Sorti de l’ombre et de passage à Paris à la mi-janvier, Mike Poon reconnaît que « la communication n’a pas été optimale ». L’homme d’affaires rejette en revanche les accusations d’une trop grande pression financière : « L’aéroport de Toulouse représente actuellement moins de 1% de rendement pour Casil Europe. Il existe toujours une énorme différence par rapport à ce qui serait un retour sur investissement équilibré, plutôt autour de 3% à 5%. » C’est ce qui a justifié, selon le milliardaire, le nouvel octroi de 7,8 millions d’euros de dividendes en 2017, dont 1,5 million puisé dans les réserves.

Désormais, tous les regards se tournent vers le gouvernement. L’Etat dispose à partir du 18 avril d’une fenêtre de six mois, renouvelable une fois, pour vendre ou non aux Chinois sa part de 10,1 %. Difficile de dire quel sera son choix, alors qu’il doit aussi régler la question de la privatisation des aéroports parisiens (lire encadré), sans parler de Nantes. Les élus toulousains craignent qu’Emmanuel Macron, récemment en visite officielle à Pékin, ne cède le contrôle aux investisseurs chinois. D’autant que Mike Poon, également à la tête d’une société de location d’avions, Calc, vient de signer un chèque de 5 milliards pour l’achat de 50 A 320neo à Airbus… « Le gouvernement peut très bien renoncer à son option de vente, affirme Georges Méric. Nous serions prêts à racheter les parts pour 60 millions d’euros. » Encore faudra-t-il convaincre les autres actionnaires d’un tel prix.

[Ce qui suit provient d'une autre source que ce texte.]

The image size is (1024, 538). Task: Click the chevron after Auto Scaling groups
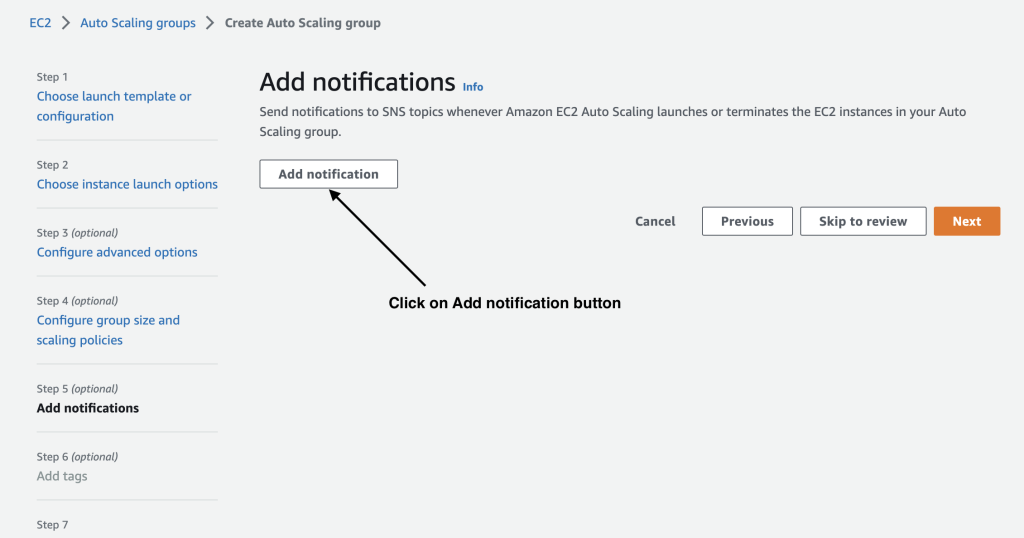210,23

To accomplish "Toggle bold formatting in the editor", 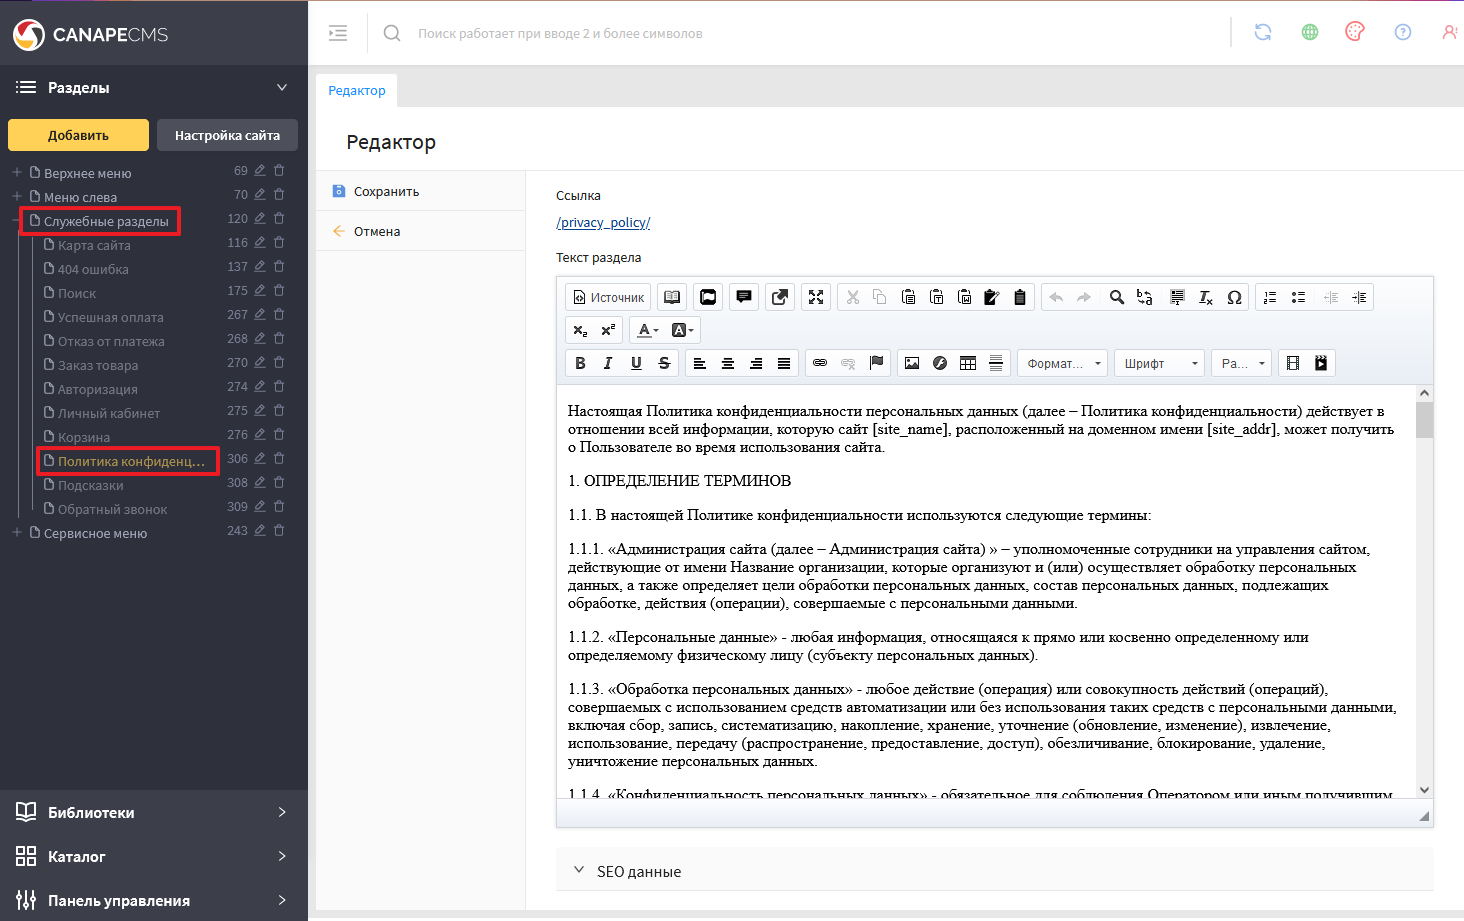I will (x=580, y=363).
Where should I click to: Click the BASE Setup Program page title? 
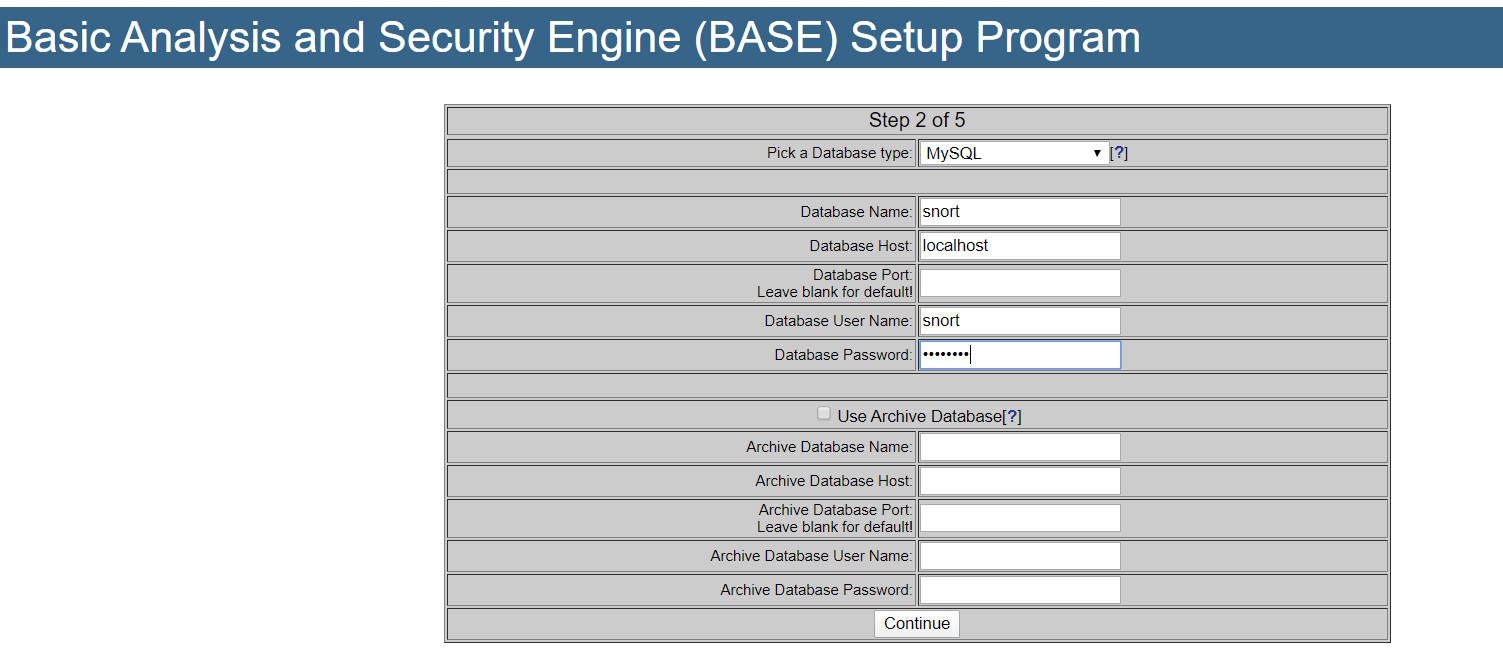pyautogui.click(x=573, y=38)
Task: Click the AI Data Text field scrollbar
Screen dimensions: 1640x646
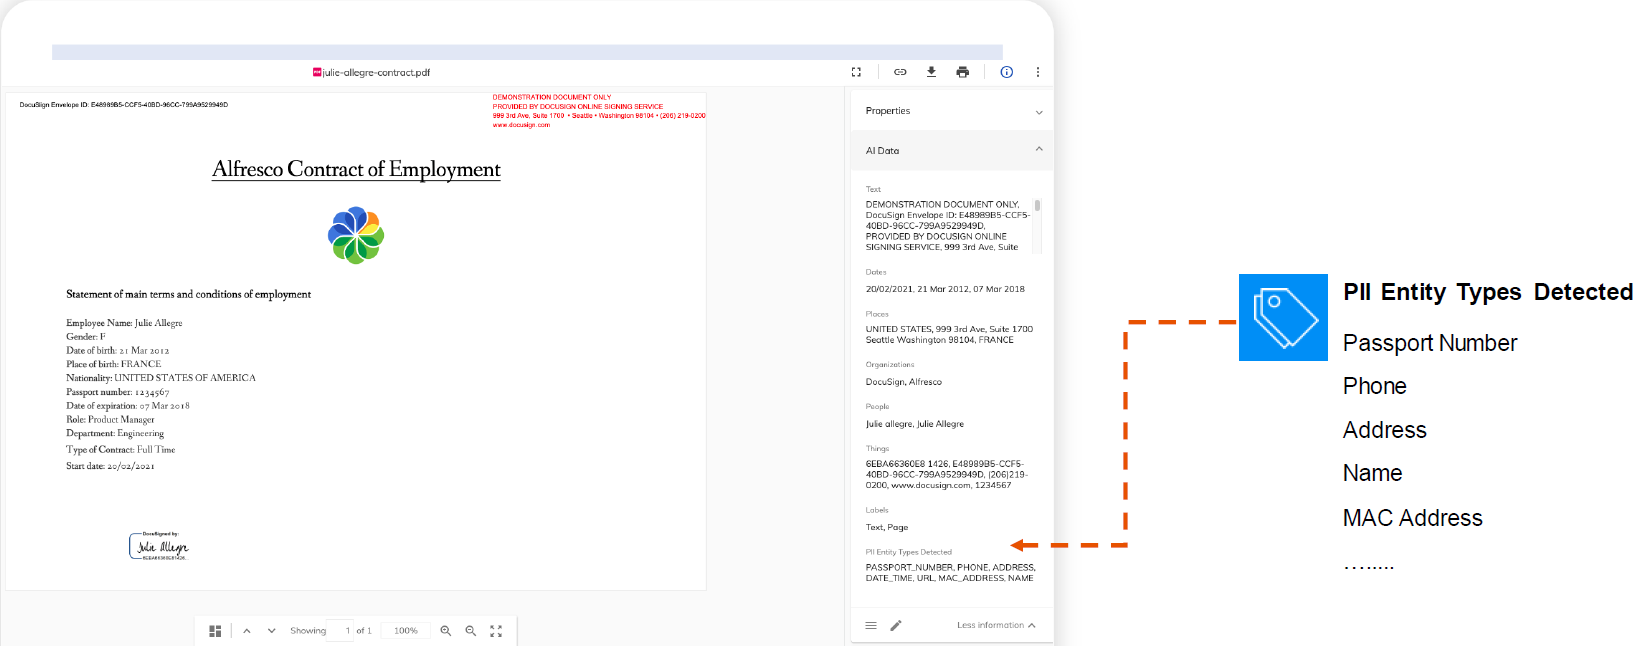Action: point(1037,206)
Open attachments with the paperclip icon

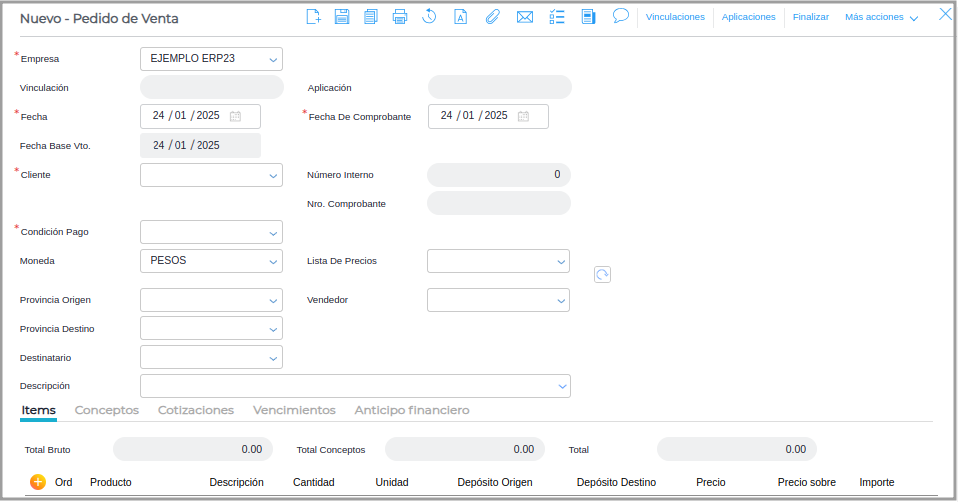tap(492, 16)
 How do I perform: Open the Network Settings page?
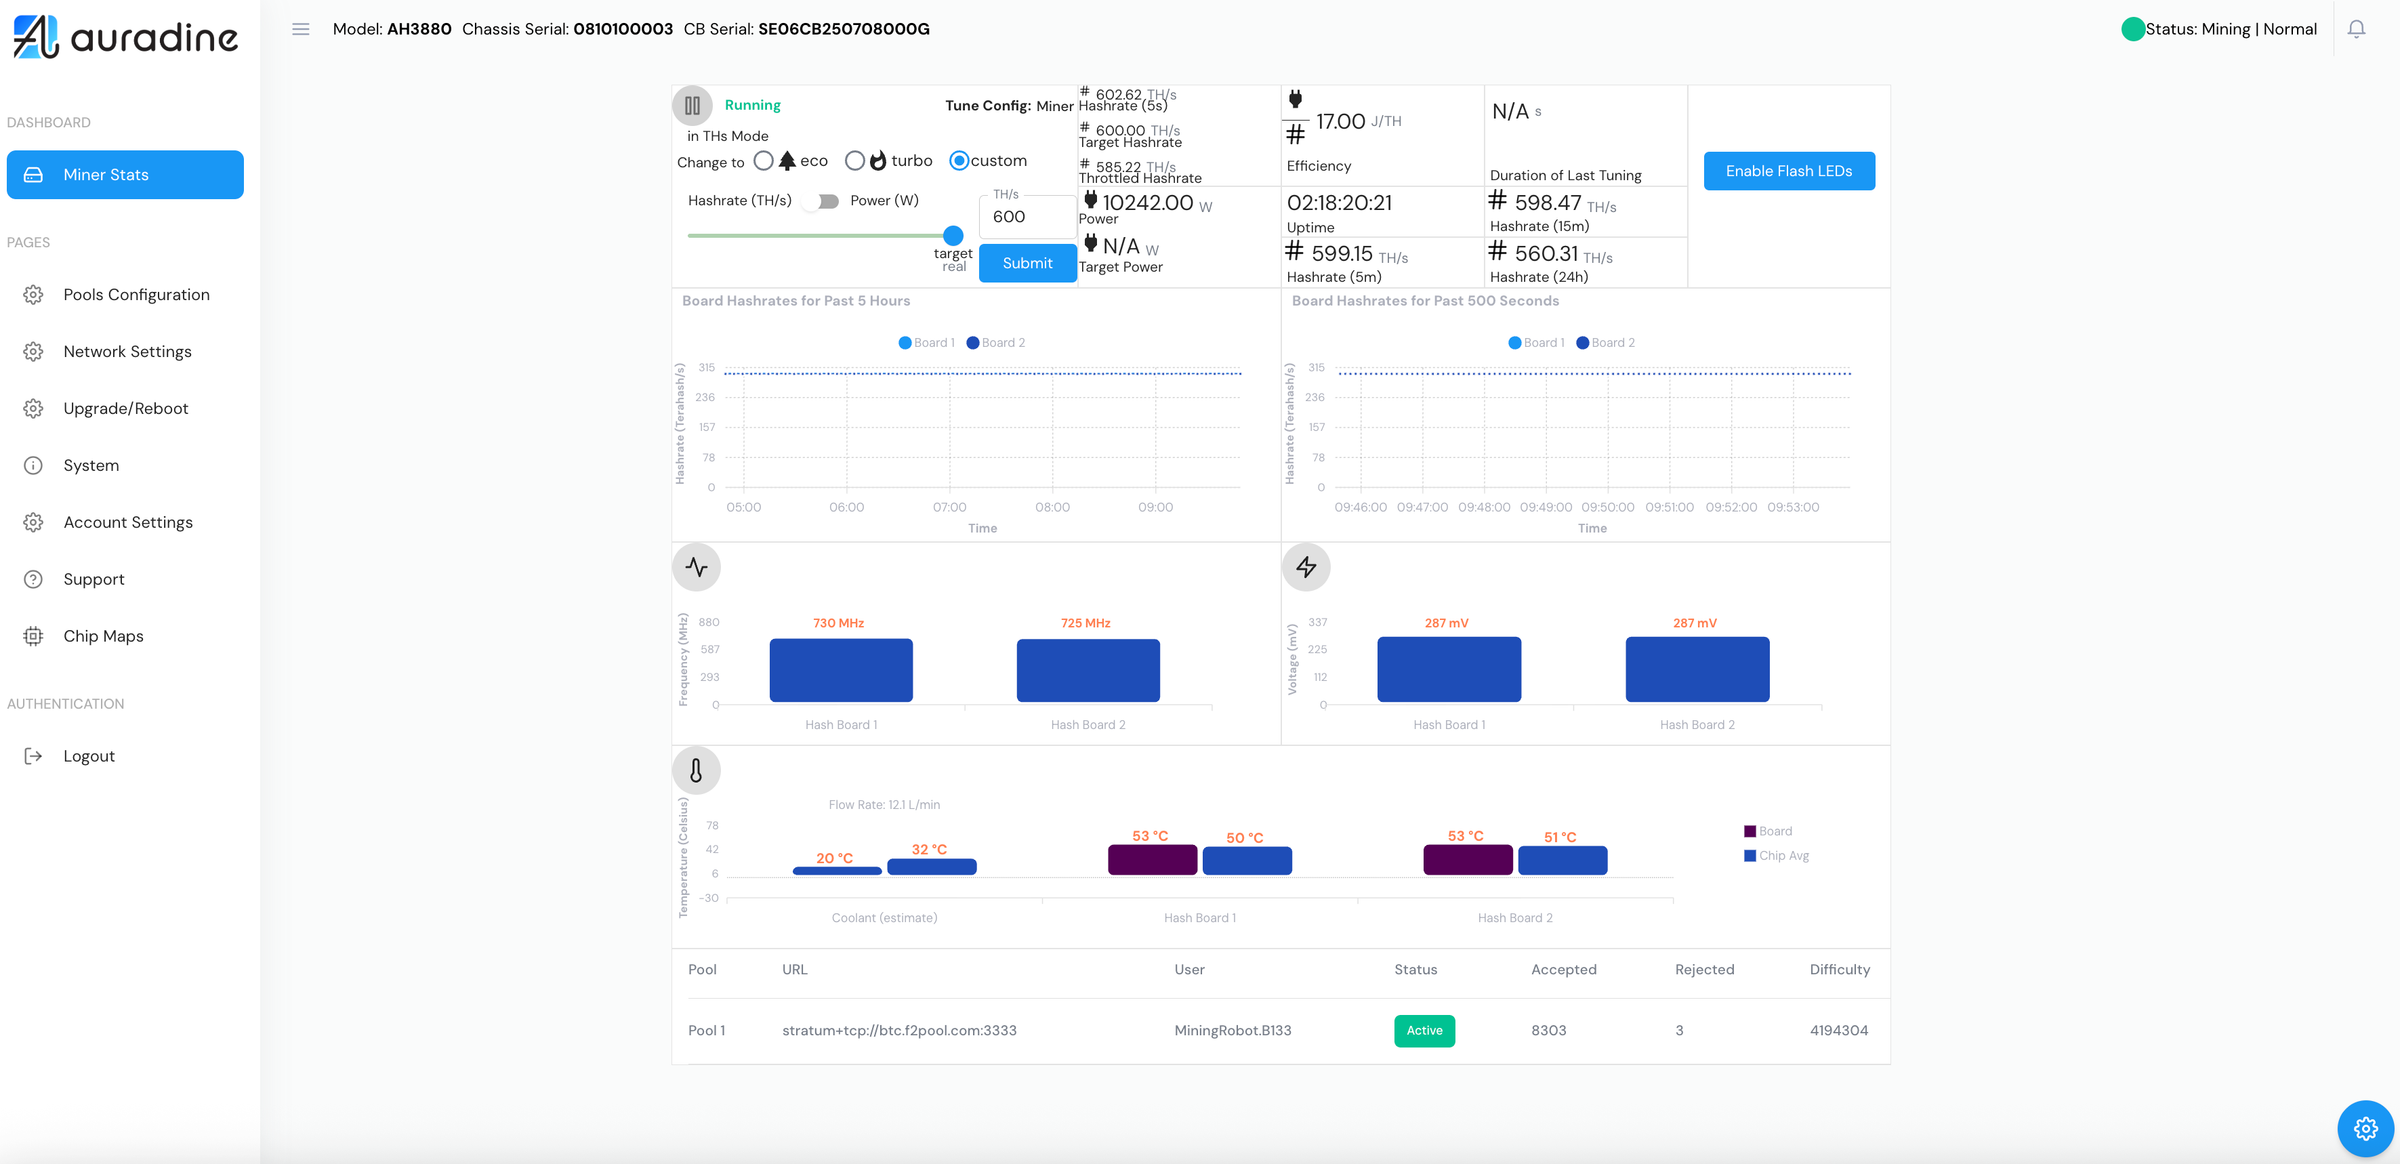[x=127, y=351]
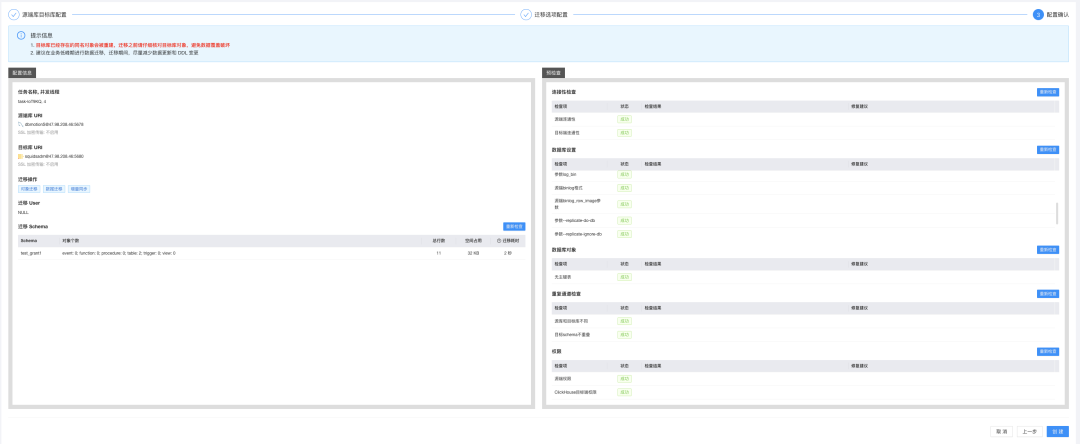Click the 取消 button
The height and width of the screenshot is (444, 1080).
coord(1000,431)
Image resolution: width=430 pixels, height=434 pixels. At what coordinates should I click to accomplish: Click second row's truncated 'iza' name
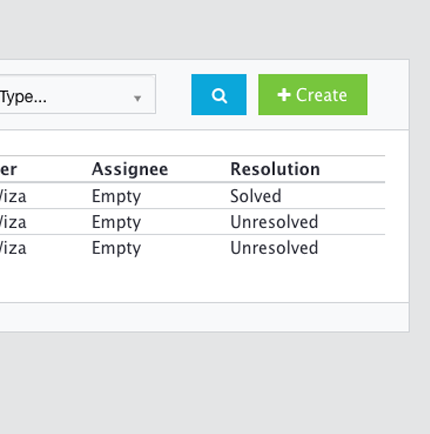click(13, 222)
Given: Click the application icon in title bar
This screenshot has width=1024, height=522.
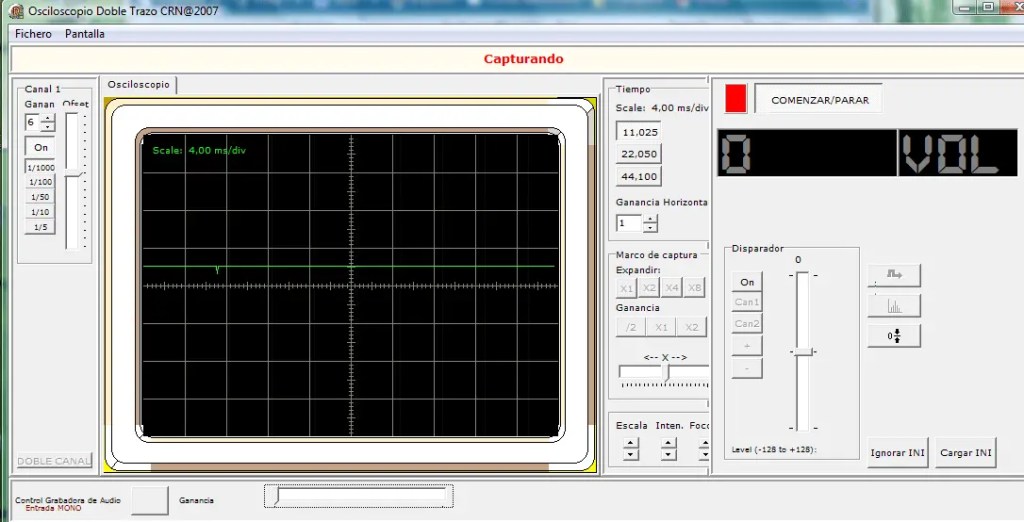Looking at the screenshot, I should point(15,9).
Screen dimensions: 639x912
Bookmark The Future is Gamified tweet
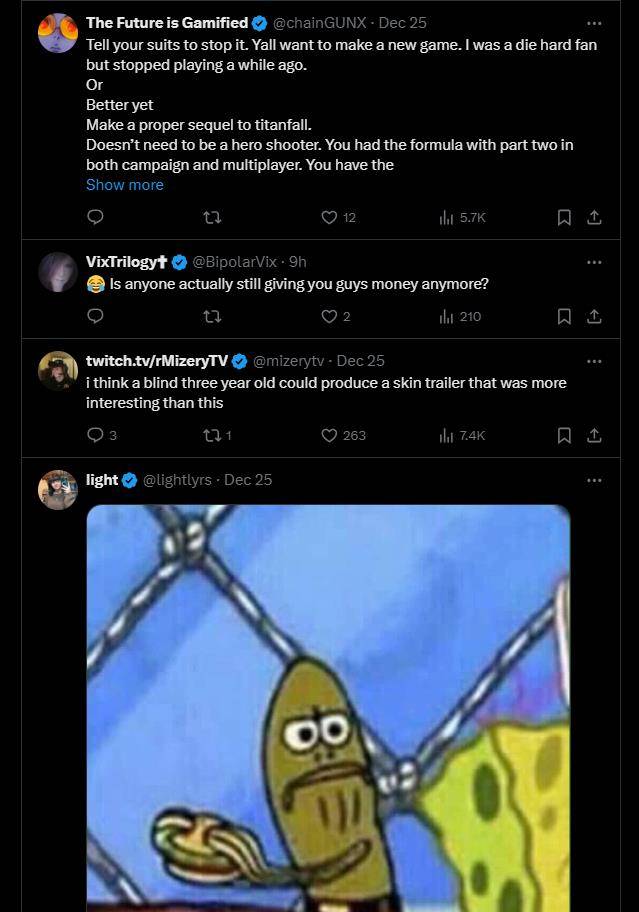(564, 217)
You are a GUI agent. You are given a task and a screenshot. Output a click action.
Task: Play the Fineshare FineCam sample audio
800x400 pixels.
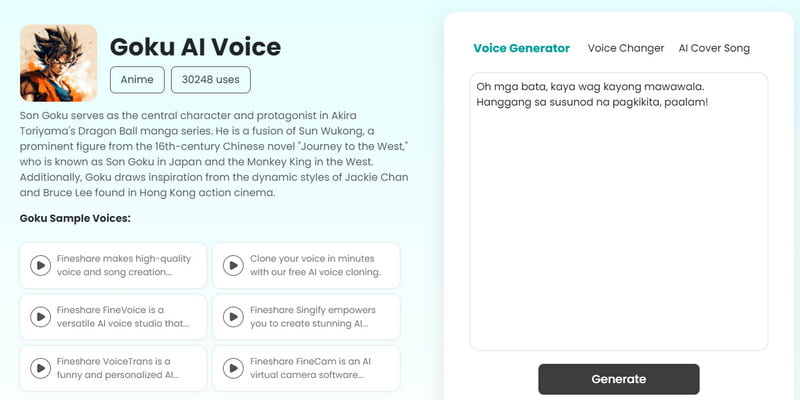(x=233, y=368)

Plusieurs pistes pour la privatisation de Groupe ADP
Actionnaire à 50,6% de Groupe ADP (ex-Aéroports de Paris), l’Etat veut s’alléger. Parmi les options : un accord de coopération avec un acquéreur désigné. En l’occurrence Vinci, qui détient déjà 8% du capital. Début janvier, son PDG, Xavier Huillard, a redit qu’il visait « la majorité » du capital. Autre scénario : séparer la gestion et le foncier. Restent ceux qui défendent la présence de l’Etat au capital. Comme Jean-Marc Janaillac (Air France-KLM) : « Un acteur privé pourrait négliger l’essor de l’aéroport au bénéfice d’intérêts plus rémunérateurs. »
Quel que soit le schéma retenu, il faudra passer par un projet de loi pour permettre à l’Etat de descendre sous les 50 %. Augustin de Romanet, le PDG de Groupe ADP, a d’ores et déjà mandaté BNP Paribas et Goldman Sachs pour travailler sur une opération dont il se garde bien de parler publiquement.